L'usanza della nostra gente voleva che la sposa stesse separata dallo sposo per almeno una settimana, per cui in quei giorni ero tranquillo a casa, da solo.
Pensavo e ripensavo a tutto e non mi capacitavo di quel che avevo fatto. Come avevo potuto non considerare che comunque anche nel diventare quel tennista che promettevo da sempre di essere, Rafa non sarebbe stato felice?
Con che faccia andavo da lui a dirgli 'eccomi ho mantenuto la promessa, manterrò anche la nostra!'
Che promessa gli avevo fatto, poi?
Che l'avrei amato per sempre, non l'avrei lasciato, che volevo vivere questa storia con lui sul serio.
Lui invece sosteneva che non ero affidabile, perchè ero capace di interpretare male tutto e vendicarmi per cose che non esistevano.
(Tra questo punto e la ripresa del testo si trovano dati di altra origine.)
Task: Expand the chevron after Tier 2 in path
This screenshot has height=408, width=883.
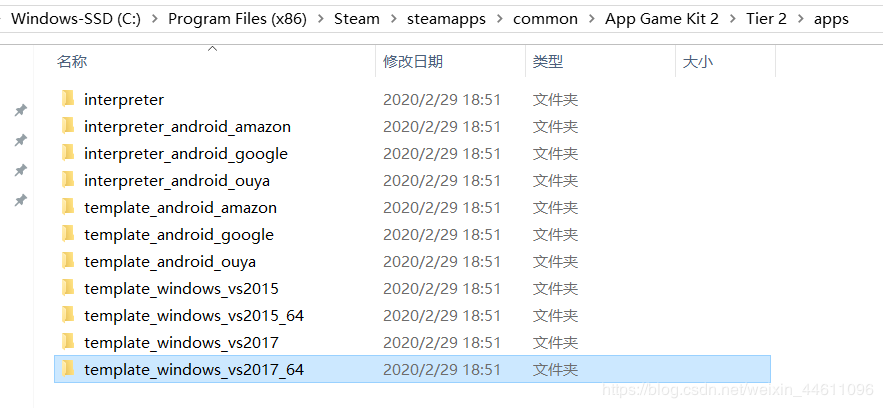Action: coord(800,19)
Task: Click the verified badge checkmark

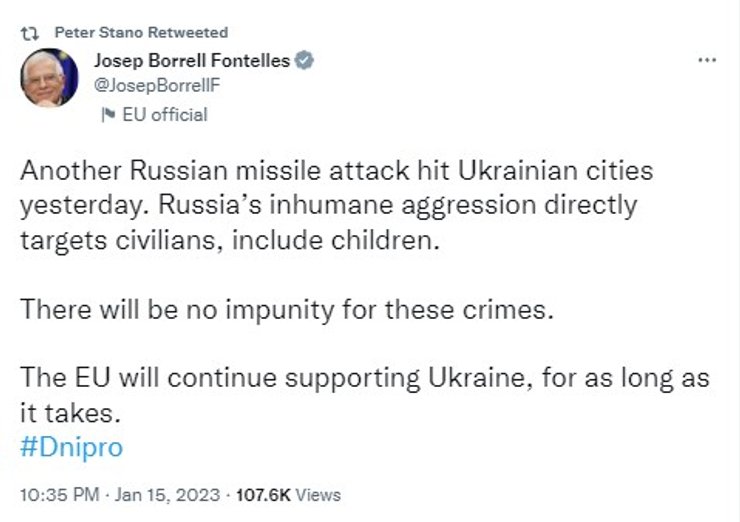Action: (304, 61)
Ero io quello che rovinava tutto, perchè immaturo e capriccioso.
Non aveva torto, ma dimostrargli che quel che promettevo realizzavo, era il primo passo per spingerlo a fidarsi di me.
Il mio 'ti amo' non gli era bastato e non sapevo come fare per convincerlo.
Adesso avevo realizzato il mio sogno, tornare primo.
Il fatto che mi sposavo perchè diventavo padre aveva rovinato tutto ed improvvisamente, nonostante mi avesse tenuto in vita il pensiero di dovermi realizzare professionalmente per convincere Rafa di essere meritevole, ora che ci ero riuscito, non vedevo per niente tutto così bello e fantastico.
Non consideravo la mia vittoria una vera conquista come avevo sperato e non c'era più nulla a tenermi su, nulla.
Stavo vivendo quei giorni come un lutto, una separazione vera e propria e a Rafa sarebbe andato più che bene così.
Non potevo cercarlo, non potevo.
Quando suonò la porta non avrei certo mai pensato di ritrovarmelo davanti, avevo mille persone che venivano di continuo, mille amici e parenti che in quei giorni avevano preso casa mia per un porto di mare.
Vedere il suo viso davanti a me senza schermi o chilometri di distanza, mi shockò molto. Non ero pronto, non sapevo come vivere quel momento, non l'avevo programmato nemmeno nelle mie rosee aspettative.
Eppure lui era lì lo stesso a sorprendermi come aveva sempre fatto.